Se levantó y la tomó entre sus brazos, enloquecido por el deseo; la besó y la tocó mientras trasladaba su cuerpo inmóvil hasta la cama y, en ella tumbada, se apresuró a desnudarla con torpeza, saltando botones de su blusa, rasgando la tela de su ropa interior sin reparar en su mirada de terror. No advirtió que era uno más, el último de los desalmados que aquel día se disponía a violarla. La hizo suya farfullando por la boca palabras de deseo y amor, confundiéndolas ambas. No reparó en los golpes de sus manos pequeñas, en la forma como ella manoteaba sobre su cara y clavaba las uñas en su espalda, en sus lamentos de protesta ni en la tensión del cuerpo que se le resistía. Luego ella se rindió, quedó inerte entre sus brazos, a su merced. Y él siguió, ajeno a todo, los rituales de la posesión.

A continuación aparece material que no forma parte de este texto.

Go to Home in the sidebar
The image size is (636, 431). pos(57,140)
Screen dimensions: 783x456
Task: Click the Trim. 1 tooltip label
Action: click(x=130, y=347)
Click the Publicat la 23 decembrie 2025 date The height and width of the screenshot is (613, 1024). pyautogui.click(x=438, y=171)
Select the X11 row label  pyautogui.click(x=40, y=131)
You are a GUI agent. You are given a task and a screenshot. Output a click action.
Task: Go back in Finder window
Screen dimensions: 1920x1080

—Te quiero, Carmela, te quiero —le decía entre beso y beso, ahogándola, aspirando su aliento.
La saliva se mezclaba con el sudor, el sudor con el semen. El rostro de Carmela era invisible bajo la vorágine de cabellos negros en desorden. Su boca hinchada palpitaba. En el pecho, en las caderas, en los brazos, la huella indeleble de las manos que la habían sujetado para mantenerla quieta mientras la gozaban se distinguían, eran surcos más oscuros en su piel morena.
Después de quince minutos de lucha, amor, deseo y sexo Mike Demon se levantó, tambaleándose, y se dejó caer sobre un sillón de la habitación. Carmela estaba inmóvil, de bruces sobre la cama, y gimoteaba. La espalda era una línea suave que se truncaba sin aspavientos en el delicado trasero. Juntaba las piernas con fuerza y temblaba. Aquella visión le daba sed a Mike Demon. Empezó a sentir entonces dolor en la espalda y se pasó la mano por ella: tenía sangre. La mujer le había arañado con furia mientras él se abatía sobre ella enloquecido.

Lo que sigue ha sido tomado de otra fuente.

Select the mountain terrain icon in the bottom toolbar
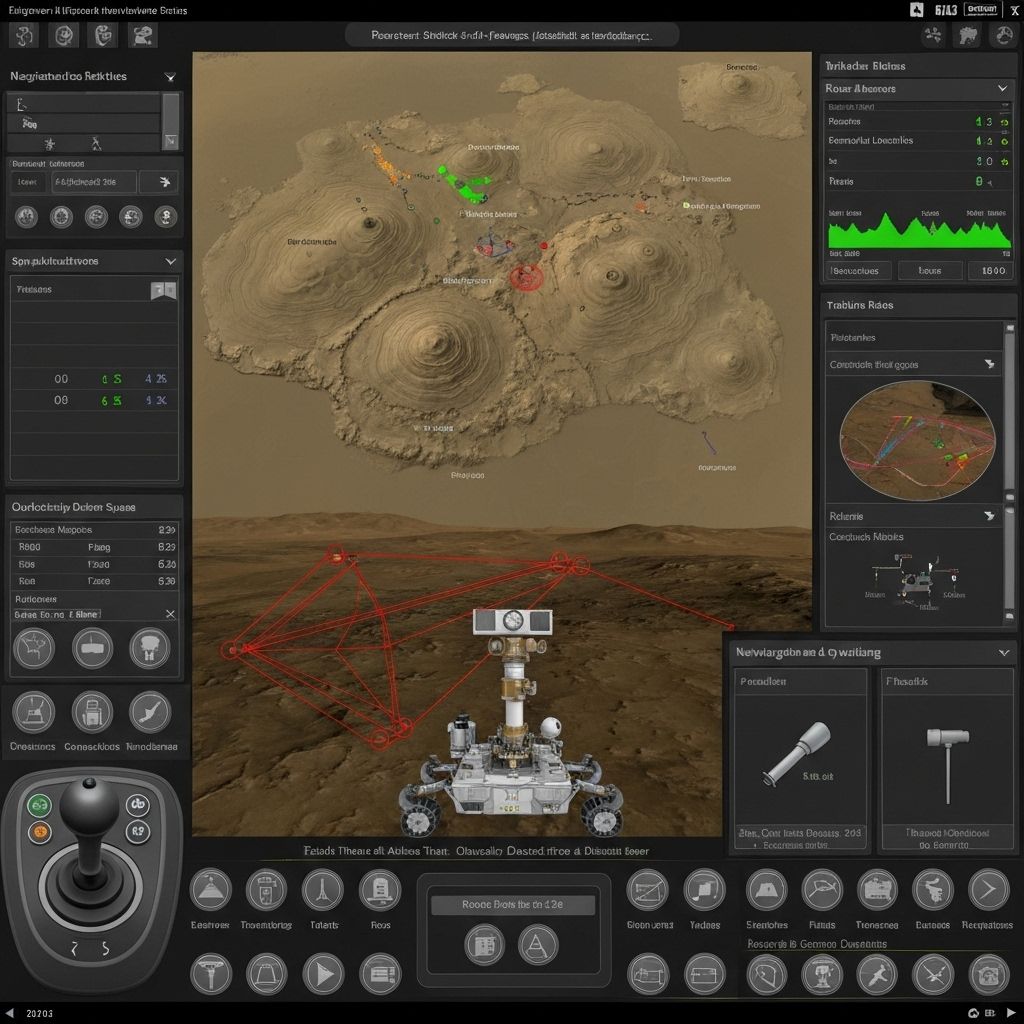 (x=211, y=890)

Se incorporó entonces para fumar un cigarrillo y buscó, sin éxito, el slip del que se había desembarazado para cubrir su desnudez. Carmela comenzó a moverse, alargó el brazo y cubrió su cuerpo con la sábana. En sus rasgados ojos muy abiertos, parpadeantes, había una mirada de reproche y miedo.
—La semana que viene vendré a por ti —le dijo Mike Demon, sentándose en el borde del lecho y aspirando el humo del cigarrillo que acababa de encenderse— y te pasaré al otro lado, cueste lo que cueste.
—Gracias, Mike —una mano morena salió de entre las sábanas y acarició su muñeca.
—Pero te lo advierto: mi mundo no es el paraíso que tú sueñas. Más bien es el infierno. Para mí, esto es el paraíso: esta habitación, de la que no saldría, y tú en ella. Pero nadie está contento con lo que tiene. ¿No es cierto? Todos somos unos insatisfechos por naturaleza.